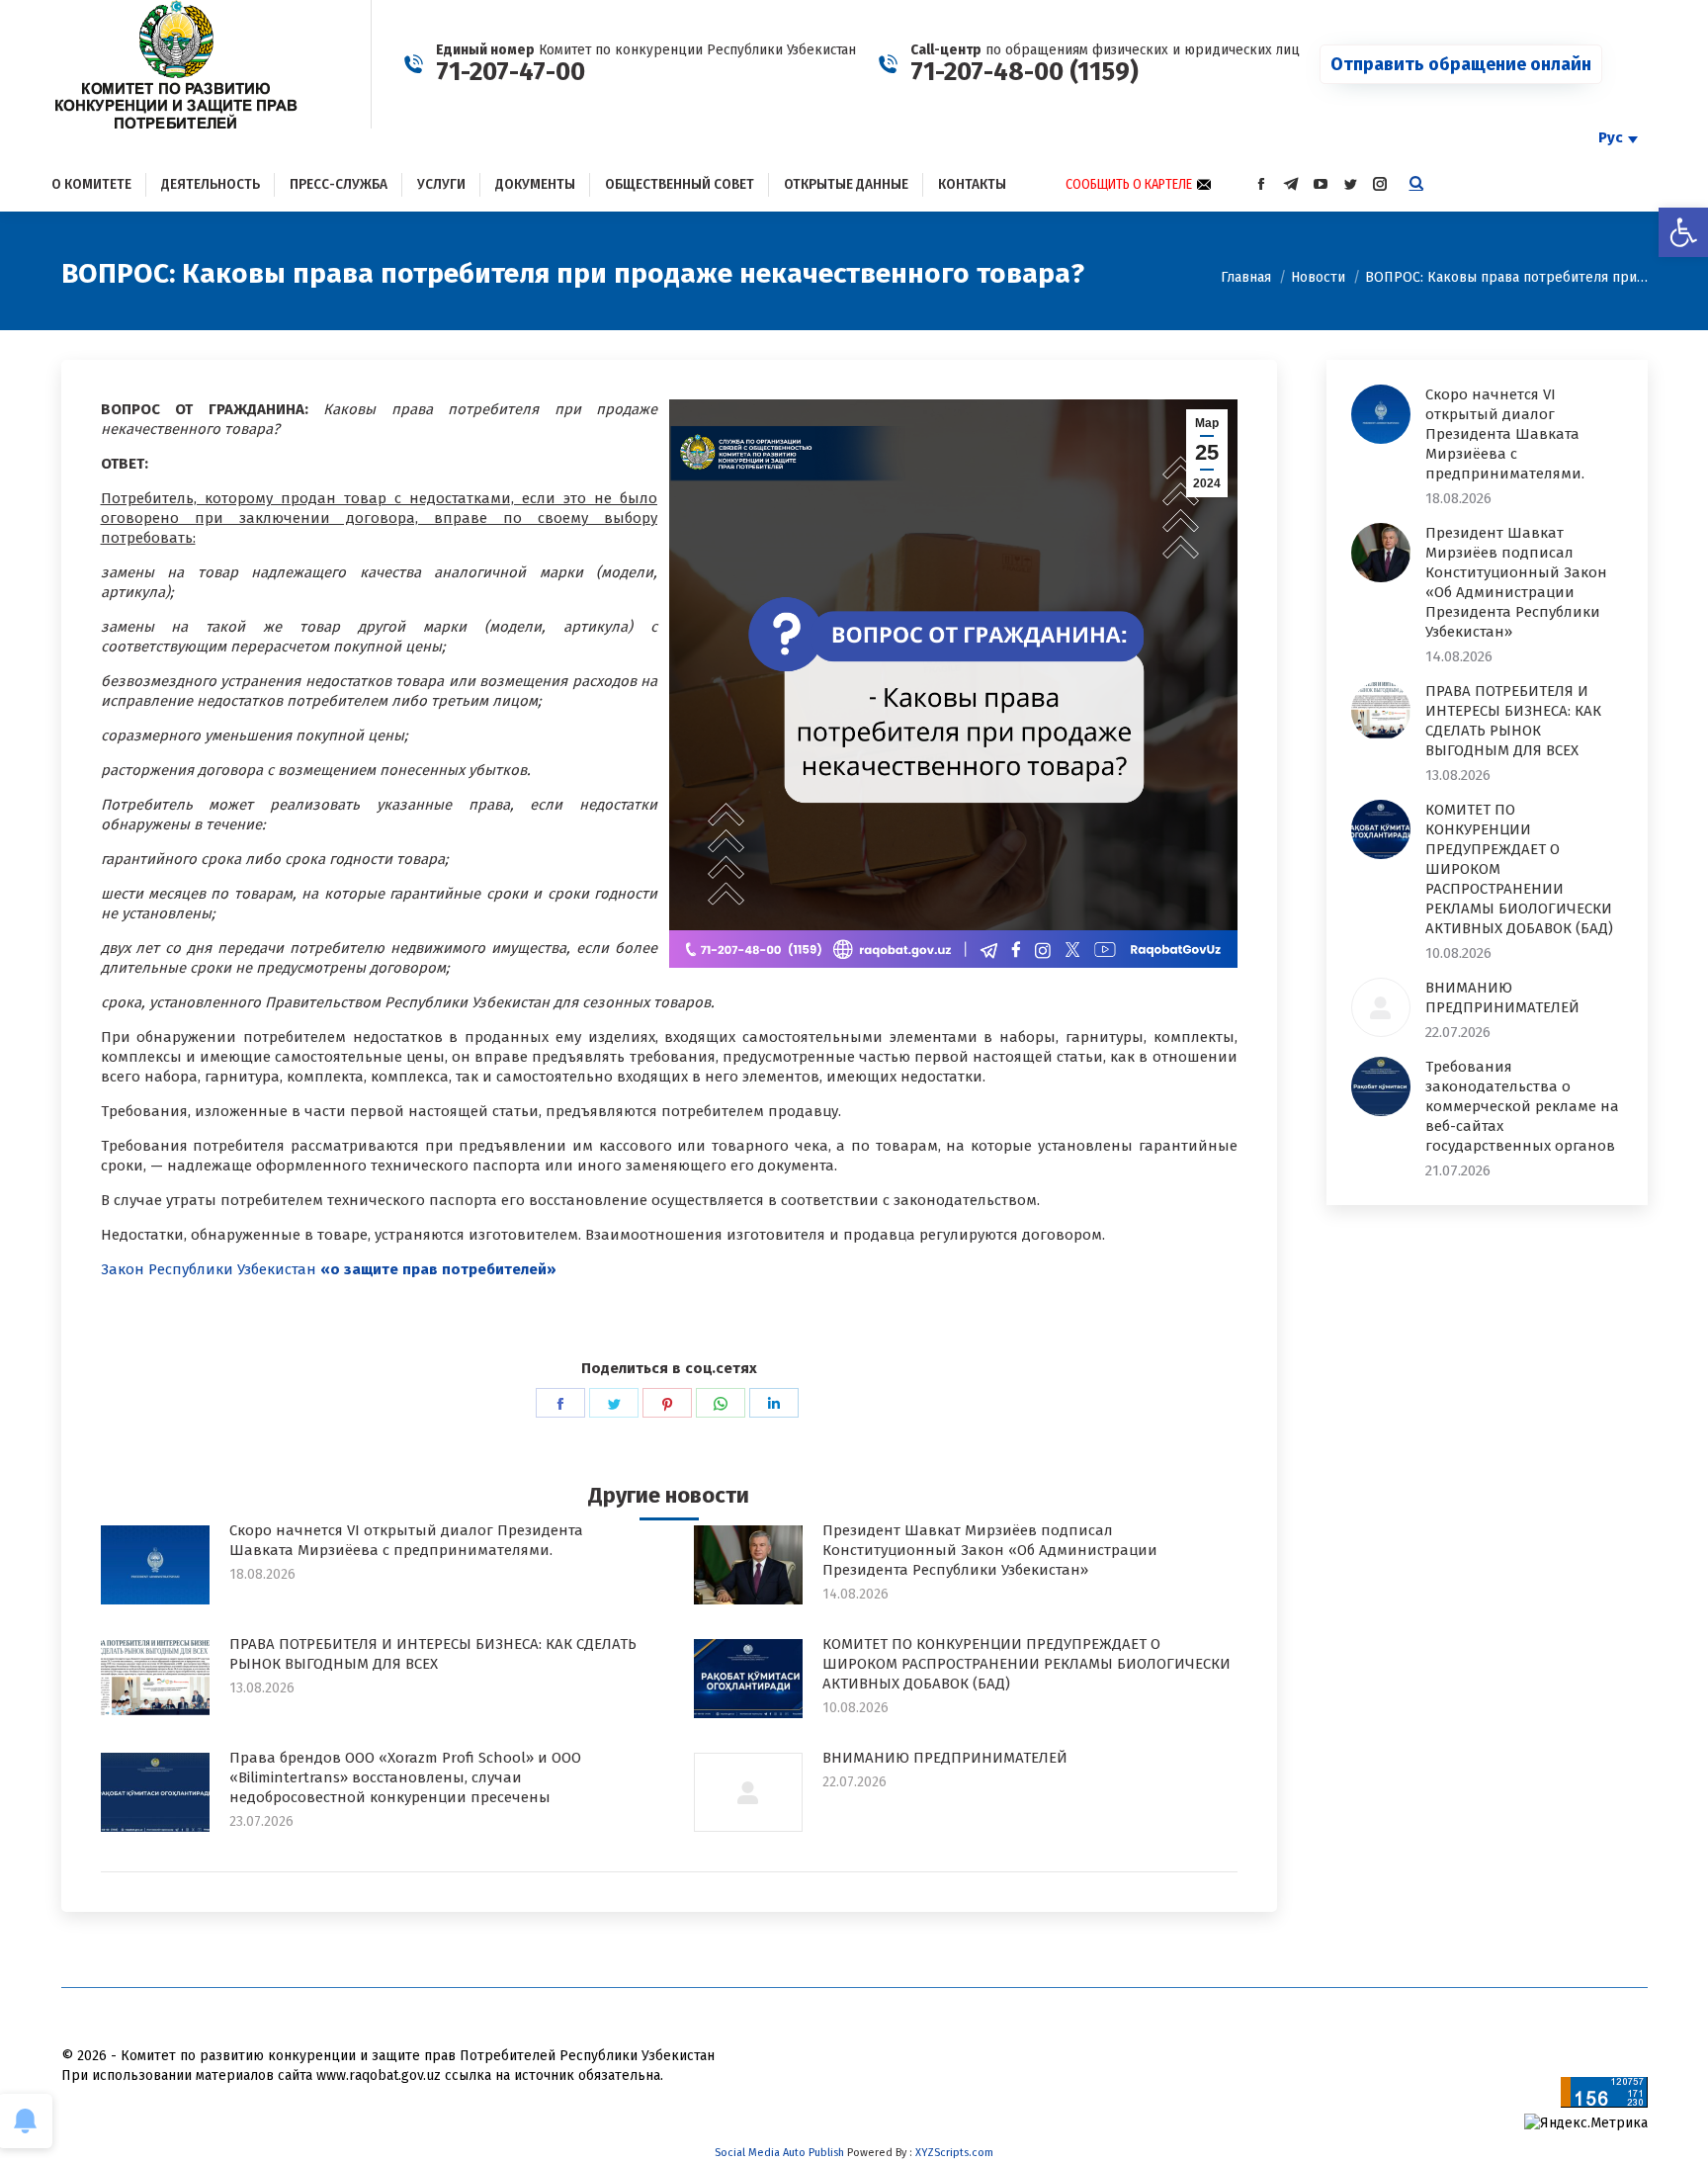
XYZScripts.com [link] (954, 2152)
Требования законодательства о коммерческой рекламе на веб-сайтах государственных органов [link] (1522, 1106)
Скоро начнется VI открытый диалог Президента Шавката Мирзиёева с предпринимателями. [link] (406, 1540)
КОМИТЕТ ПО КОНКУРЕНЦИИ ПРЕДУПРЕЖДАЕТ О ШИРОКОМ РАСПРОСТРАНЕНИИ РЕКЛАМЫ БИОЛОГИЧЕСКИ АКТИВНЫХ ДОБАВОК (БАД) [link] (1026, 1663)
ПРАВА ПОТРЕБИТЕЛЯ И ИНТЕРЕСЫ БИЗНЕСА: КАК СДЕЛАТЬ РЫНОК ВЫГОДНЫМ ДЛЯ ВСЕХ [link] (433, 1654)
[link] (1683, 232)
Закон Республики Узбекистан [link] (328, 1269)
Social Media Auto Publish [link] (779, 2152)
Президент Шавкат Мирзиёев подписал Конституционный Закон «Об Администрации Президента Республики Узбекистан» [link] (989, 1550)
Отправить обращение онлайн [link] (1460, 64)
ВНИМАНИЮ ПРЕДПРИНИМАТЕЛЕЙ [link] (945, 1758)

────────────────

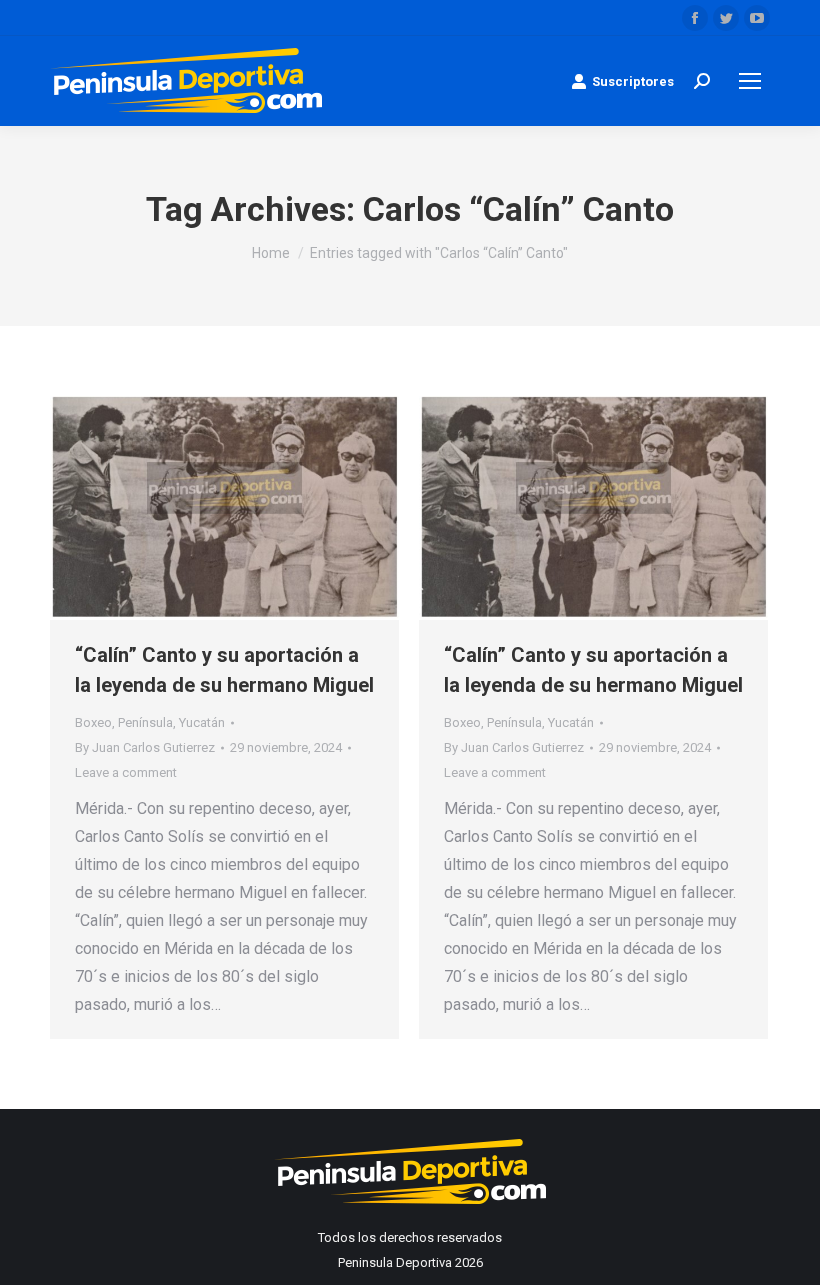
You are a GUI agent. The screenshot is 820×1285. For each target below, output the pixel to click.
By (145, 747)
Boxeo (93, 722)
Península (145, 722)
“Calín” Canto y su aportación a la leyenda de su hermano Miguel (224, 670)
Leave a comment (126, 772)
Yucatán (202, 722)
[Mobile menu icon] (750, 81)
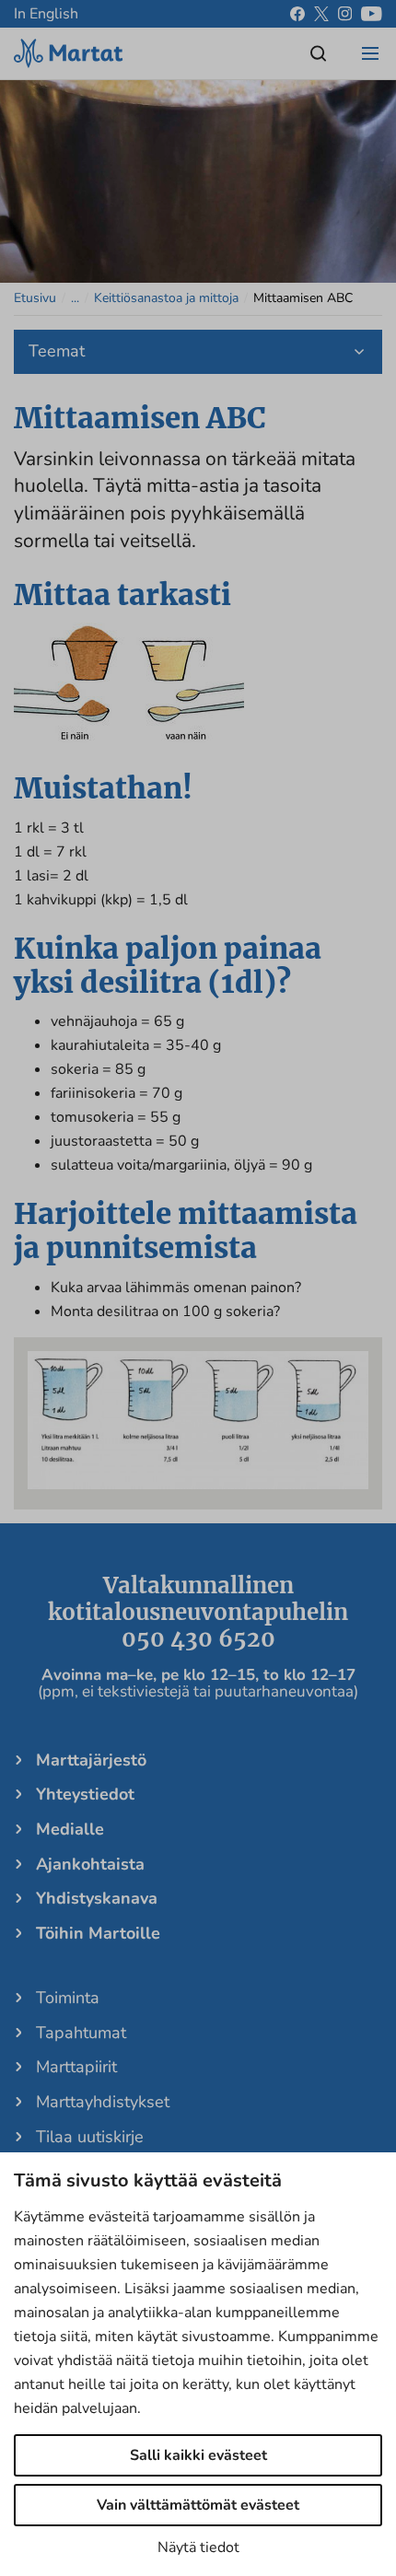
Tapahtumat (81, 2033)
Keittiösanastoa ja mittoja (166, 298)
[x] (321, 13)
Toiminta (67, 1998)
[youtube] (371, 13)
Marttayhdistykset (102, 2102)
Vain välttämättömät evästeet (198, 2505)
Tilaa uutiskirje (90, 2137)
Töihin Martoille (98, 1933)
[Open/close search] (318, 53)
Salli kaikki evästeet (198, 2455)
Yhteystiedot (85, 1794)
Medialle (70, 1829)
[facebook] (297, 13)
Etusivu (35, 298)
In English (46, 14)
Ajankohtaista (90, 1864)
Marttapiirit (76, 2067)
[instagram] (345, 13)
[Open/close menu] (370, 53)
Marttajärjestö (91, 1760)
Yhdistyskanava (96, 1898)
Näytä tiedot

────────────────

Your instructions -
After locating the line with "XYZScripts.com [link] (954, 2152)" in the material above, return it and each line after it exactly, ending at the line with "ВНИМАНИЮ ПРЕДПРИНИМАТЕЛЕЙ [link] (945, 1758)".

Exercise answer -
XYZScripts.com [link] (954, 2152)
Требования законодательства о коммерческой рекламе на веб-сайтах государственных органов [link] (1522, 1106)
Скоро начнется VI открытый диалог Президента Шавката Мирзиёева с предпринимателями. [link] (406, 1540)
КОМИТЕТ ПО КОНКУРЕНЦИИ ПРЕДУПРЕЖДАЕТ О ШИРОКОМ РАСПРОСТРАНЕНИИ РЕКЛАМЫ БИОЛОГИЧЕСКИ АКТИВНЫХ ДОБАВОК (БАД) [link] (1026, 1663)
ПРАВА ПОТРЕБИТЕЛЯ И ИНТЕРЕСЫ БИЗНЕСА: КАК СДЕЛАТЬ РЫНОК ВЫГОДНЫМ ДЛЯ ВСЕХ [link] (433, 1654)
[link] (1683, 232)
Закон Республики Узбекистан [link] (328, 1269)
Social Media Auto Publish [link] (779, 2152)
Президент Шавкат Мирзиёев подписал Конституционный Закон «Об Администрации Президента Республики Узбекистан» [link] (989, 1550)
Отправить обращение онлайн [link] (1460, 64)
ВНИМАНИЮ ПРЕДПРИНИМАТЕЛЕЙ [link] (945, 1758)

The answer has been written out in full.